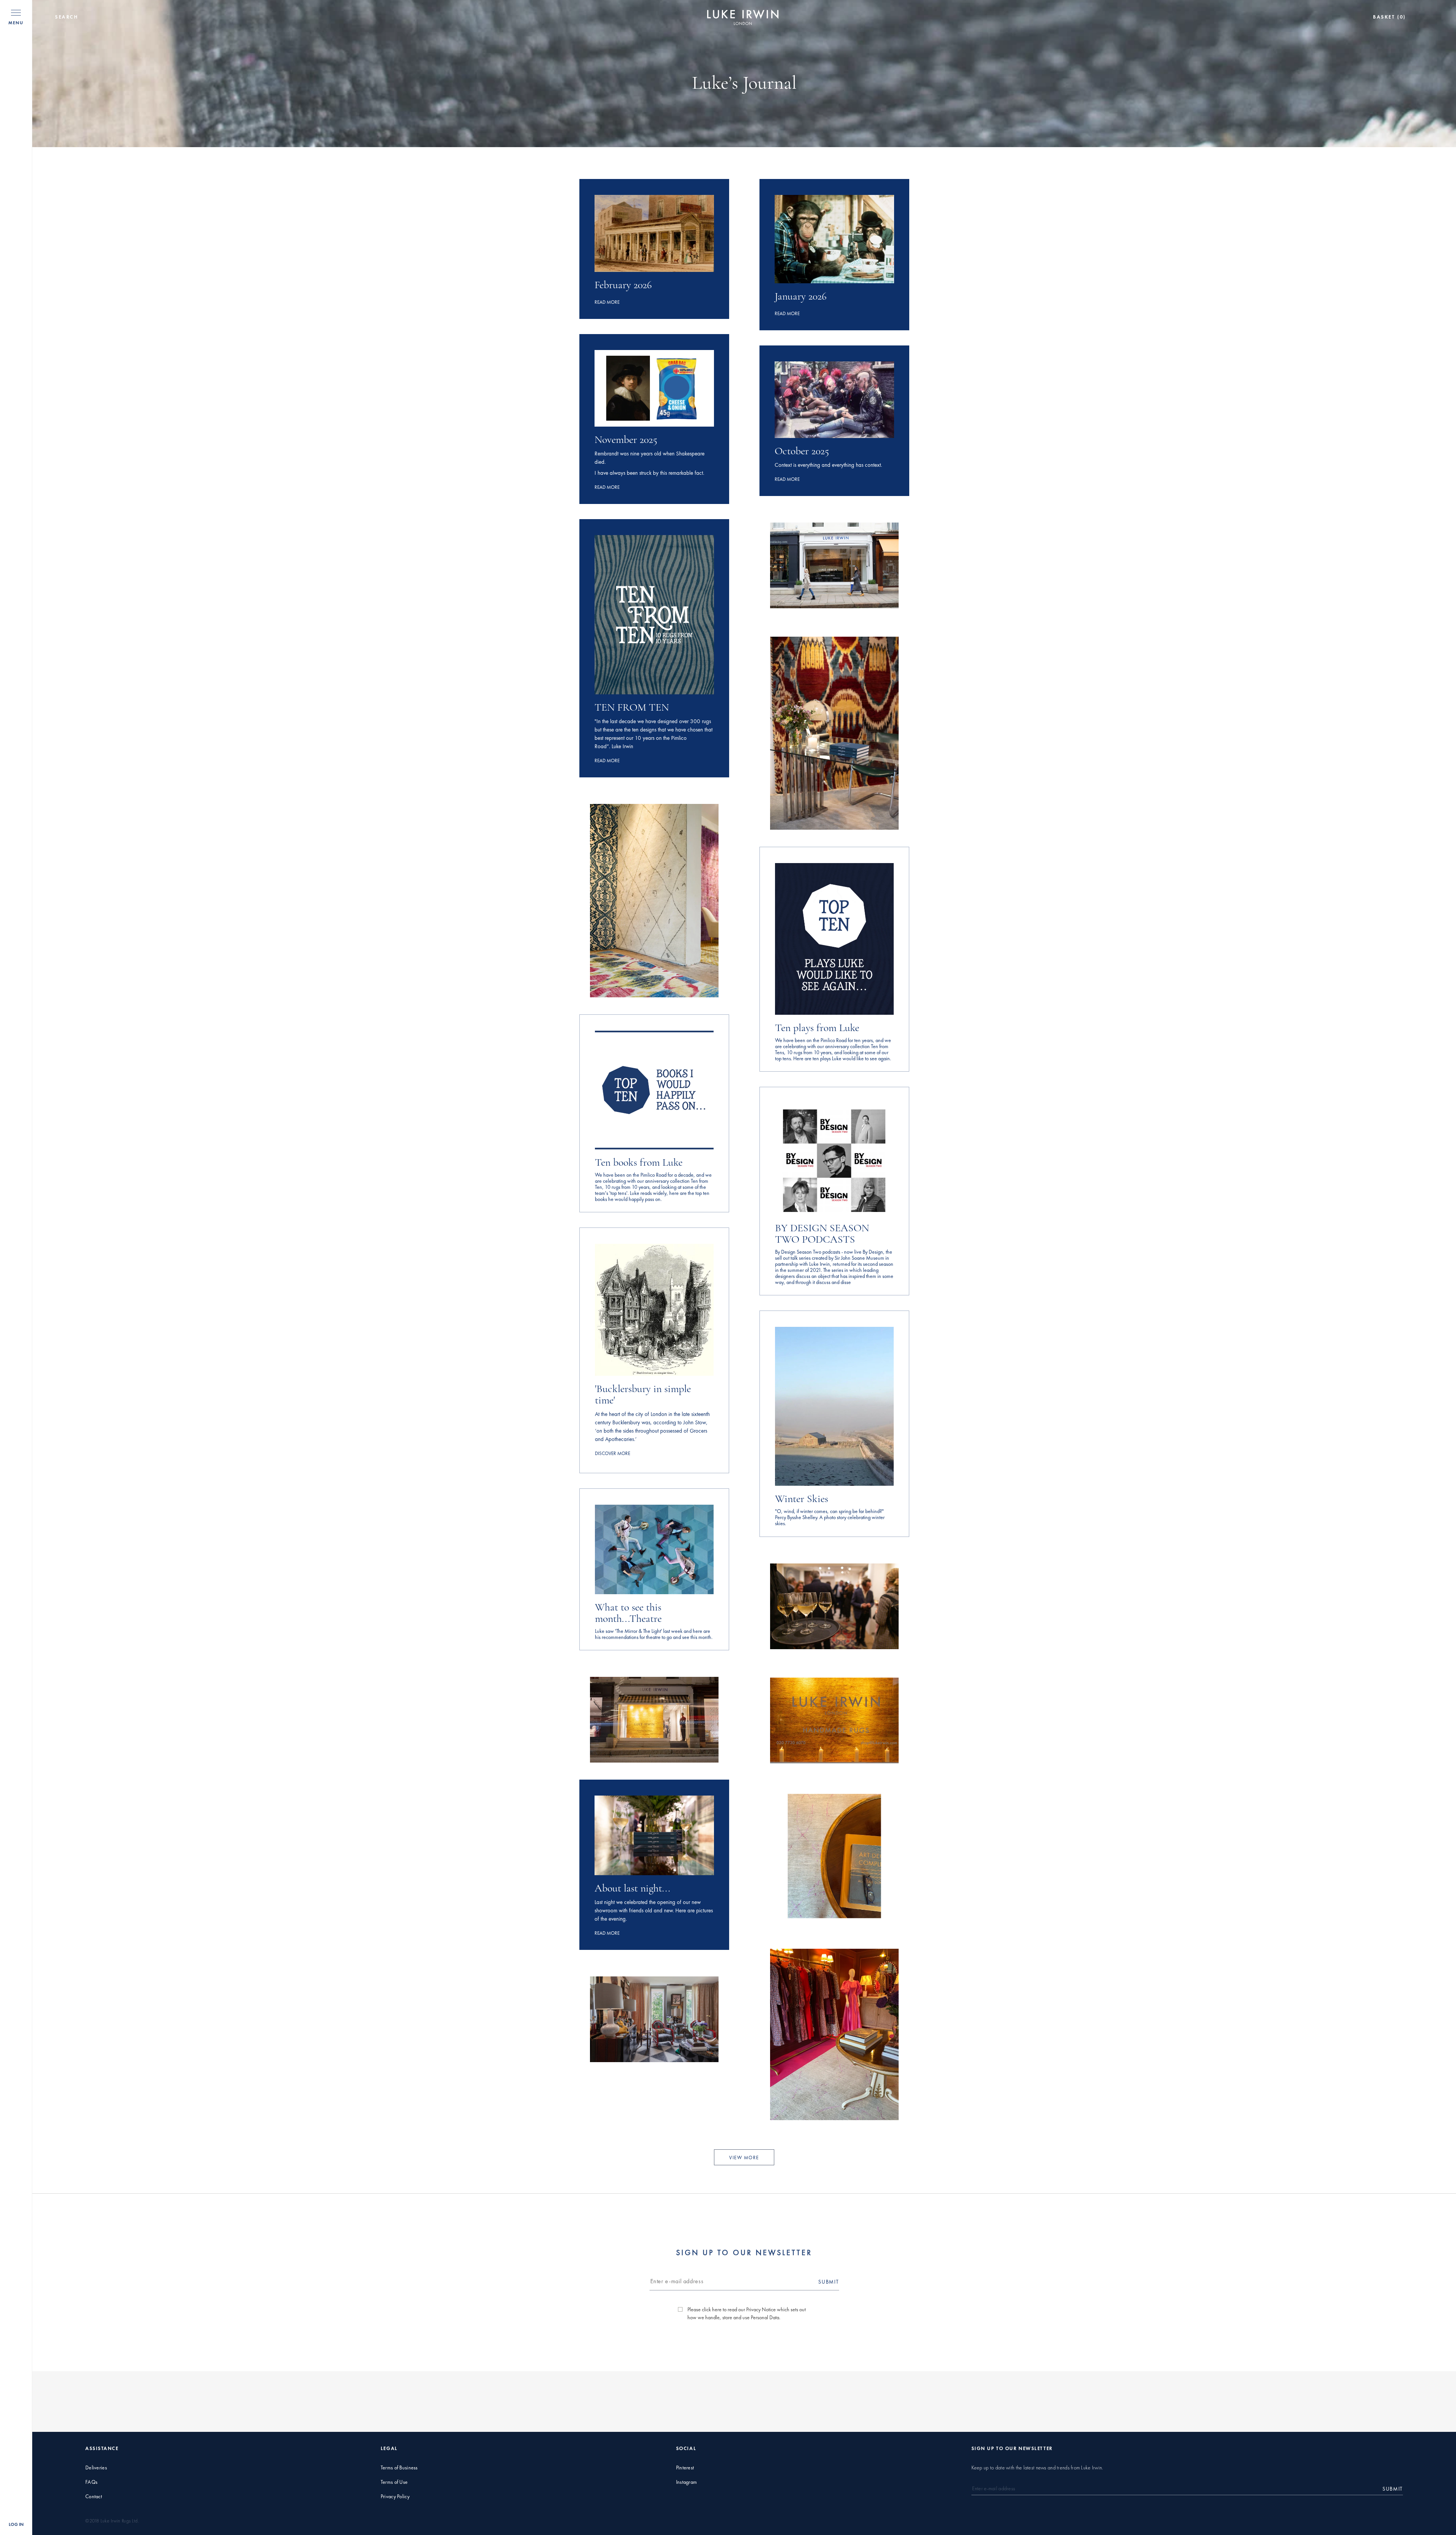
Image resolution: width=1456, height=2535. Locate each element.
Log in (16, 2524)
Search (66, 17)
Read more (607, 302)
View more (744, 2157)
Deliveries (96, 2467)
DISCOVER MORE (612, 1453)
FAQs (91, 2482)
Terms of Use (394, 2482)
□ □ □ □
From the line with "Log in (16, 2524)" to the end of the listing above, set down every line exactly as it appears, both ends included.

> Reply to the task:
Log in (16, 2524)
Search (66, 17)
Read more (607, 302)
View more (744, 2157)
Deliveries (96, 2467)
DISCOVER MORE (612, 1453)
FAQs (91, 2482)
Terms of Use (394, 2482)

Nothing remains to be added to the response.